** START READING TEXT **
Ben Bacarisse
5/20/2011 10:17:00 PM
Keith Thompson <kst-u@mib.org> writes:
> "christian.bau" <christian.bau@cbau.wanadoo.co.uk> writes:
<snip>
>> The main problem is that with Unicode, just comparing code points
>> isn't very meaningful. You'd have to put the code points into a
>> canonical order at least to get any meaningful result. And when you do
>> that, using strcmp is quite pointless.
>
> I *think* that strcmp() returns correctly ordered results for UTF-8
> strings. UTF-8 was carefully designed to make this work.
It all depends on "correctly ordered" of course. A byte-by-byte compare
of correctly encoded UTF-8 encoded strings preserves the ordering on the
code points the strings represent. To put it another way, converting to
wide strings and using wcscmp will give the same result as strcmp will
when passed the originals. The encoded strings must be not contain any
over-long representations (nor any other forbidden bytes or byte
combinations) but I think the OP has covered that since they talked
about checking the strings first.
** END READING TEXT **
** START DATA LISTING **
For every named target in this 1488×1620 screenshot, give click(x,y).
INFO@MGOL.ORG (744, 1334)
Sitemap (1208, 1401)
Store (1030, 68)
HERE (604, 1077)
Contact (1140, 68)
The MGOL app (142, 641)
** END DATA LISTING **
(TASK OBJECTIVE)
Pick up the post on UTF-8 string comparison after its final sentence and keep writing it in the same voice. The listing comes from a separate source and has no connection to the post on UTF-8 string comparison.

(RESULT OF THE TASK)
However, because Unicode says so much about the characters, one could
argue that a truly correct ordering should be rather more than this.
For example, "fine" with an fi ligature should compare equal to "fine"
without one and so on. If that seems too much like a detail, in some
scripts that code points are not in the correct collating sequence for
even the most basic ordering. That's what Christian Bau is saying, I
think.
--
Ben.